Systems currently in the field, Malone said, are hydraulically operated and can be set from the surface to any of six positions from fully open to fully closed. But electrical versions whose applications will extend back from the high tech world of subsea to dry tree and onshore completions are now in the works.

The advantage of an electrically operated gas lift valve is that its choke size can be infinitely adjusted rather than restricted to some number of specific settings. And that has particular promise for dual completions in which two sets of production strings housed in the same casing are used to drain separate zones. Since they are connected within the system they are nearly impossible to set for optimal efficiency.

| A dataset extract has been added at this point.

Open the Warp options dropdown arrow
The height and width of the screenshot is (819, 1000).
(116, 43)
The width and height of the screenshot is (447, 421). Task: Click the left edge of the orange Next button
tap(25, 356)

"What happens is since they share the gas from the annulus what you do to one side of the completion affects the other," Malone explained. "Traditionally that meant pulling both valves and trying to adjust them to compliment each other."

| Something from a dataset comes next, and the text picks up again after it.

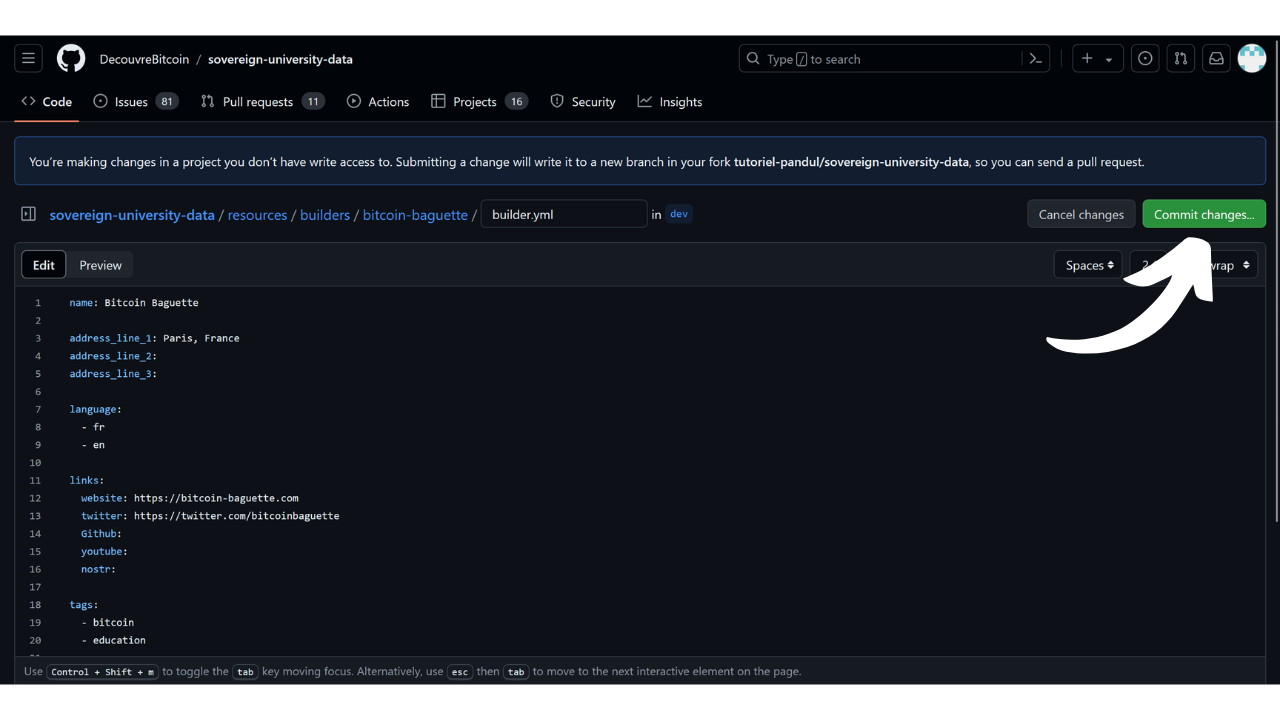Open the command palette icon

pos(1036,59)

Once changes are made to the valves, they are run back in their prospective tubing strings and the well is brought back on production. If the results are less than optimal the operator must do a cost-benefit analysis to decide if the operation is worth repeating. Often operators decide to simply live with what they have rather than risk another intervention that may not significantly help. As Malone put it, "You try but you can never really optimize a dual string gas lift."

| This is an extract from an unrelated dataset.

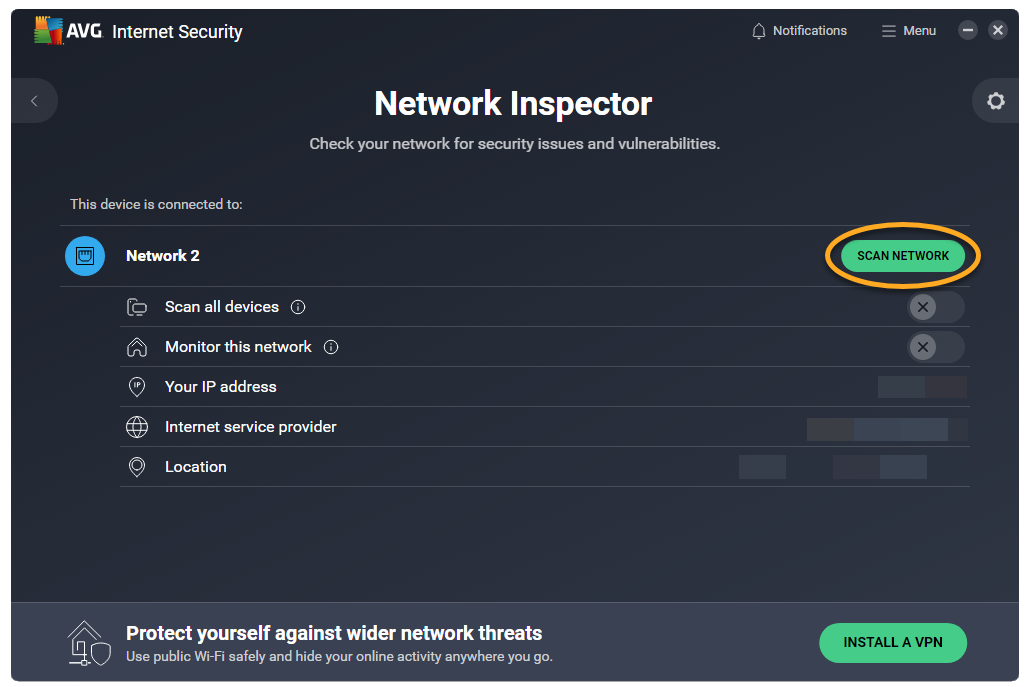Turn on Monitor this network toggle
Screen dimensions: 1027x687
(935, 347)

With an electrically controlled valve in each side of the dual completion, however, the operator sees immediately the effect of changes made to either well. He can infinitely adjust the two with no intervention cost at all. Also, since the final effects caused by changing gas injection rates can take some time to stabilize, the operator can use as much time as necessary to fine-tune the process, again without cost in either intervention equipment or lost production.

"The market is there for more than subsea," Malone says, "since while non-intervention is important it is more important that [electronic control] is the best way to optimize a dual completion on gas lift."

Norsk Hydro has also combined Schlumberger's smart well technology with gas lift to turn a Norwegian North Sea project doomed by poor economics into a considerable money maker.

The prospect's geology is a familiar configuration of a thin oil rim with a gas cap and water drive. Recovering the highest percentage of oil from such a configuration requires a horizontal well be drilled close to the water contact.

Unfortunately such a completion assures water intrusion early in the well's life, suppressing oil production to beneath the economic limit. Moving the perforation farther from the oil-water contact does not solve the problem either as that would result in another economic liability, that of leaving behind a large percentage of the oil in place.

Also, the initial costs of traditional gas injection systems are greatly exaggerated by a subsea completion even before considering the high cost of inevitable numerous interventions. The creative solution to the apparent dilemma of where best to place the perforations came in the form of a blend of gas lift and smart well flow control technology.

First, the company perforated the gas cap in the vertical section above the horizontal well bore. Then the well was completed with an electronically actuated gas lift valve across the gas zone. When the operator begins to see water production, the gas valve will be opened to the appropriate rate so the water can be lifted with the oil rather than instead of it. The economics of such a seemingly basic solution holds significant potential for similar marginal projects.

"It is a very interesting project because before [the installation] the project was not economically practical," Malone said. "But because of this application ultimate recovery will be in the hundreds of millions of dollars. They are the only ones to have done it so far but when you look at it, it is a real winner of an application because you eliminate all the compression infrastructure of a conventional compressed-gas installation."

In a testimony to the technique's success, Norsk has installed the system in five wells, will install seven more in 2000, and will have about 50 in the ground when the project is complete.